Outras manifestações populares semelhantes já foram presenciadas em diferentes momentos passados e com muito maior intensidade, mas o simbolismo embutido nesta última foi enorme: era o Dia do Trabalho. Essa comemoração surgiu após os eventos de paralização ocorridos em Chicago, em 1886, realizados por trabalhadores norte-americanos reivindicando melhores condições de trabalho. O movimento foi repetido no ano seguinte, em mesma data, seguido por trabalhadores europeus, transformando esse dia em uma homenagem àqueles que lutaram por melhores condições de trabalho.

Esse movimento, que se tornou mundial, sempre foi liderado por partidos de esquerda e sindicatos, que levantavam bandeiras associadas a reivindicações ou a conquistas trabalhistas ao redor do mundo. Isso sempre fez muito sentido, pois representavam aqueles que possuíam uma história de luta justa em prol dos trabalhadores.

Entretanto, pela primeira vez em toda a história do nosso país, os movimentos do último “1º de maio” foram liderados pela sociedade, representada pela presença das famílias brasileiras, vestida de verde e amarelo, tomando o espaço das velhas lideranças de esquerda. Movimento no qual a bandeira nacional tomou o espaço das comumente bandeiras vermelhas que marcavam essas comemorações.

Esse não foi um movimento isolado, há quase duas décadas que a mudança vem ocorrendo, seguida por manifestações com esse perfil. Movimentos lentos, mas permanentes, que ganham força e nem a pandemia os conteve. Caracterizam-se por manifestações espontâneas, pacíficas e genuinamente cíveis. Esses eventos têm sido negligenciados pela impressa e carecem de uma análise sociológica profunda da mudança em andamento.

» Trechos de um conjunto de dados
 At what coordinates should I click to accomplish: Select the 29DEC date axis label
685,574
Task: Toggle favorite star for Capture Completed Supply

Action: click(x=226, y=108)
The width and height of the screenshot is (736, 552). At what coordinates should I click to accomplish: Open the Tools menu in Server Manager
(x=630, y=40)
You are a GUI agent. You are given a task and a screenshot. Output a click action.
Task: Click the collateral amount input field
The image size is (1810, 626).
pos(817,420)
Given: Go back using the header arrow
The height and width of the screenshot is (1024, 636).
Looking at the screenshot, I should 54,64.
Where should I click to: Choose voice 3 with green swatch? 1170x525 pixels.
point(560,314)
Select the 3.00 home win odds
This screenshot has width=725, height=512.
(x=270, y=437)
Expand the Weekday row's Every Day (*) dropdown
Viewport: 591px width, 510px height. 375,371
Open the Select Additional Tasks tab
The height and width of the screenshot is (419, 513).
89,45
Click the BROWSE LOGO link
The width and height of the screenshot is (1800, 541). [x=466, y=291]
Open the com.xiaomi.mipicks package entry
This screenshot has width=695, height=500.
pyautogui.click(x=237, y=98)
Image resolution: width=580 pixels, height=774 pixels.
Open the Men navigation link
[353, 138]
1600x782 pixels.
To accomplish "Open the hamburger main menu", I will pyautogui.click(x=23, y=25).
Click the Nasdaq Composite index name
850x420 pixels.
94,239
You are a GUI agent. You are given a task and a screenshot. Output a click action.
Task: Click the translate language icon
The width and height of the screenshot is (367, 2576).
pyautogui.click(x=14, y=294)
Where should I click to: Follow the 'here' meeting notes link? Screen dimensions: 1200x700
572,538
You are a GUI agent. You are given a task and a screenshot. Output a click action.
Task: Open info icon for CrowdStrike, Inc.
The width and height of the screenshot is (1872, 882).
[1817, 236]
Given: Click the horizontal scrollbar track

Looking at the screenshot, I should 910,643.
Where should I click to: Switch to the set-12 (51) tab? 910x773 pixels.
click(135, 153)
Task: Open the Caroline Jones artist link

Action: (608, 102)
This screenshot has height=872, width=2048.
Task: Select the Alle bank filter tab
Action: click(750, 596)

» SUA TAREFA
Transcreva integralmente o texto sobre o Dia do Trabalho, sem nenhuma alteração.

» RESPOSTA AO EXERCÍCIO
Outras manifestações populares semelhantes já foram presenciadas em diferentes momentos passados e com muito maior intensidade, mas o simbolismo embutido nesta última foi enorme: era o Dia do Trabalho. Essa comemoração surgiu após os eventos de paralização ocorridos em Chicago, em 1886, realizados por trabalhadores norte-americanos reivindicando melhores condições de trabalho. O movimento foi repetido no ano seguinte, em mesma data, seguido por trabalhadores europeus, transformando esse dia em uma homenagem àqueles que lutaram por melhores condições de trabalho.

Esse movimento, que se tornou mundial, sempre foi liderado por partidos de esquerda e sindicatos, que levantavam bandeiras associadas a reivindicações ou a conquistas trabalhistas ao redor do mundo. Isso sempre fez muito sentido, pois representavam aqueles que possuíam uma história de luta justa em prol dos trabalhadores.

Entretanto, pela primeira vez em toda a história do nosso país, os movimentos do último “1º de maio” foram liderados pela sociedade, representada pela presença das famílias brasileiras, vestida de verde e amarelo, tomando o espaço das velhas lideranças de esquerda. Movimento no qual a bandeira nacional tomou o espaço das comumente bandeiras vermelhas que marcavam essas comemorações.

Esse não foi um movimento isolado, há quase duas décadas que a mudança vem ocorrendo, seguida por manifestações com esse perfil. Movimentos lentos, mas permanentes, que ganham força e nem a pandemia os conteve. Caracterizam-se por manifestações espontâneas, pacíficas e genuinamente cíveis. Esses eventos têm sido negligenciados pela impressa e carecem de uma análise sociológica profunda da mudança em andamento.